Set down the entries below exactly; drop the pictures.

◇ ◇ ◇ ◇ ◇ ◇ ◇

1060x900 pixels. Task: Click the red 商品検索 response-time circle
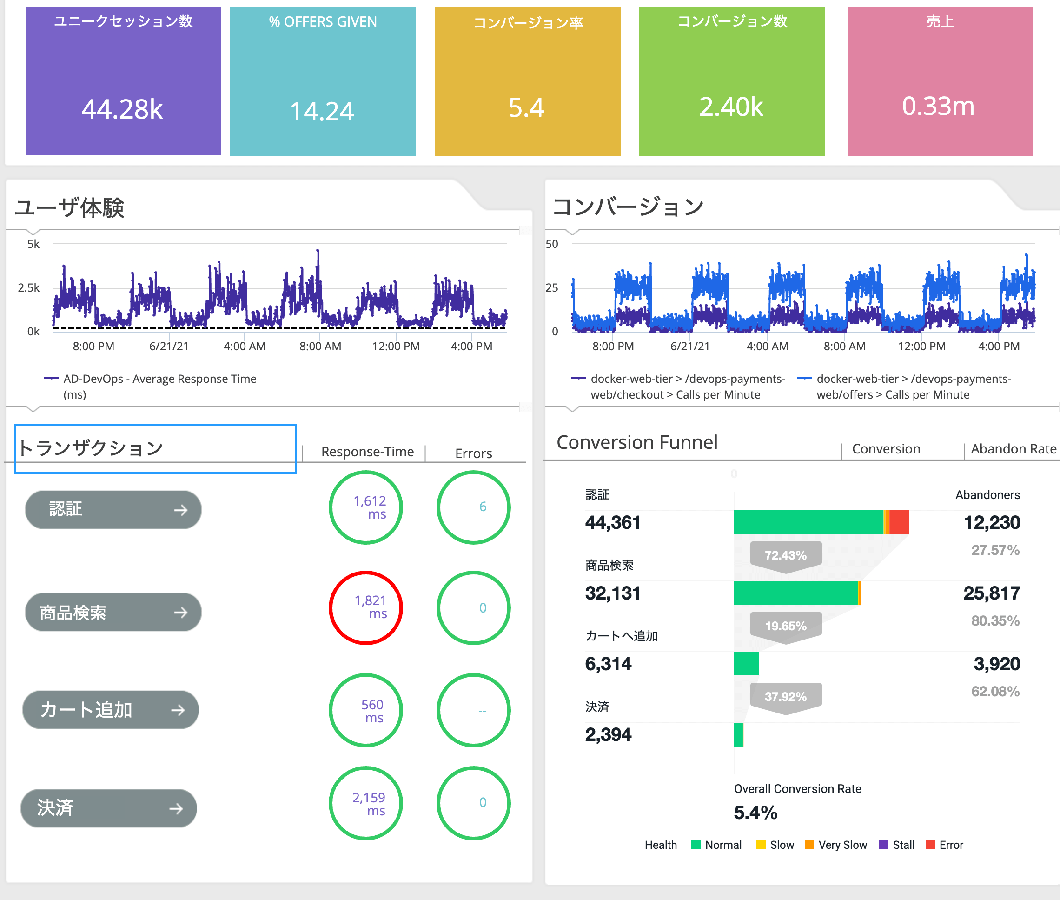(371, 607)
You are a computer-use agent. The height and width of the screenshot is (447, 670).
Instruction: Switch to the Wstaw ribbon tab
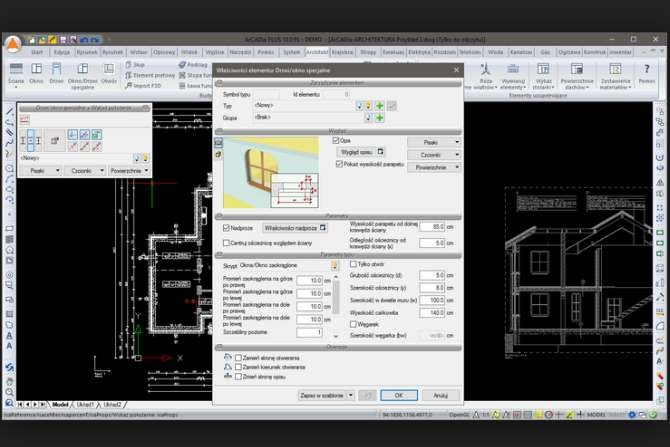point(138,52)
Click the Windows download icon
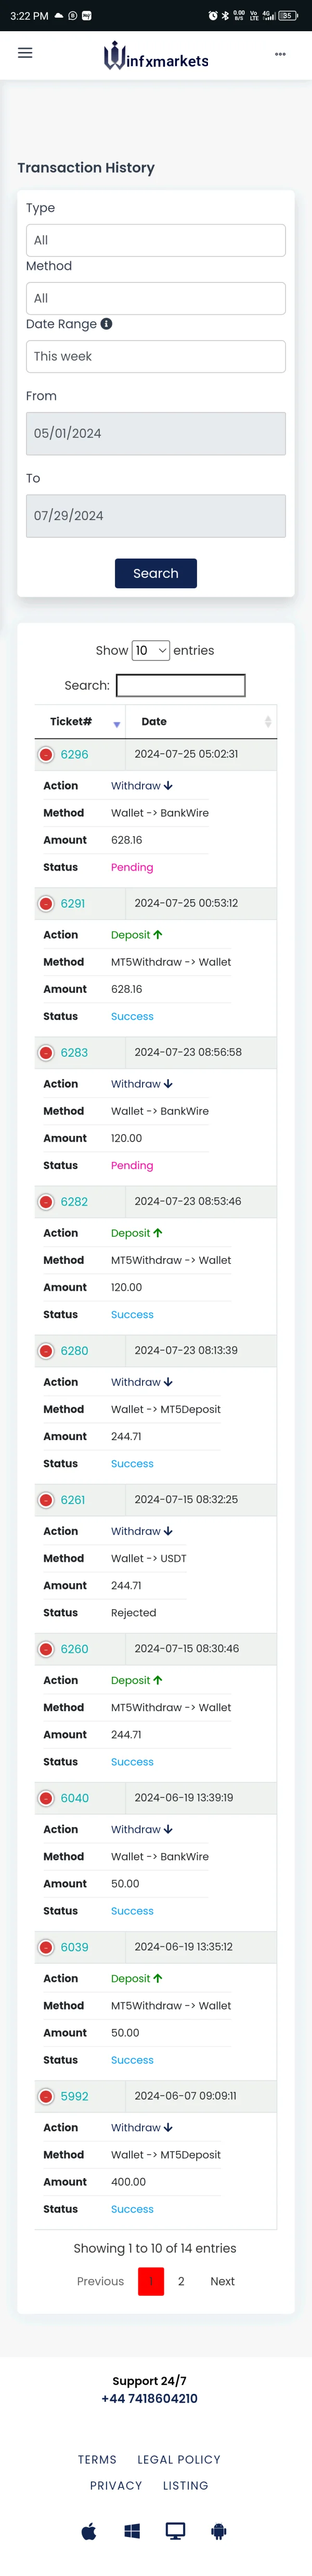Screen dimensions: 312x2576 132,2531
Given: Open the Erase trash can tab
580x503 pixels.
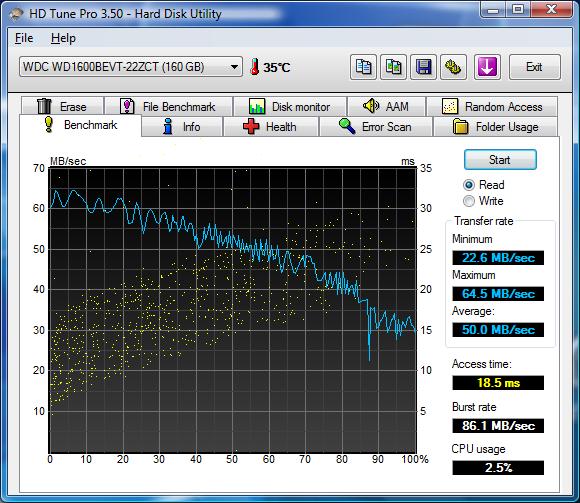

◇ ◇ ◇ ◇ ◇ ◇ ◇

■ EXERCISE RESULT ■
1060x900 pixels. Task: Click the red 商品検索 response-time circle
(371, 607)
You are a computer-use agent. The height and width of the screenshot is (447, 670).
Instruction: Switch to the Wstaw ribbon tab
point(138,52)
Click the Windows download icon
Screen dimensions: 312x2576 132,2531
Given: Open the Erase trash can tab
580x503 pixels.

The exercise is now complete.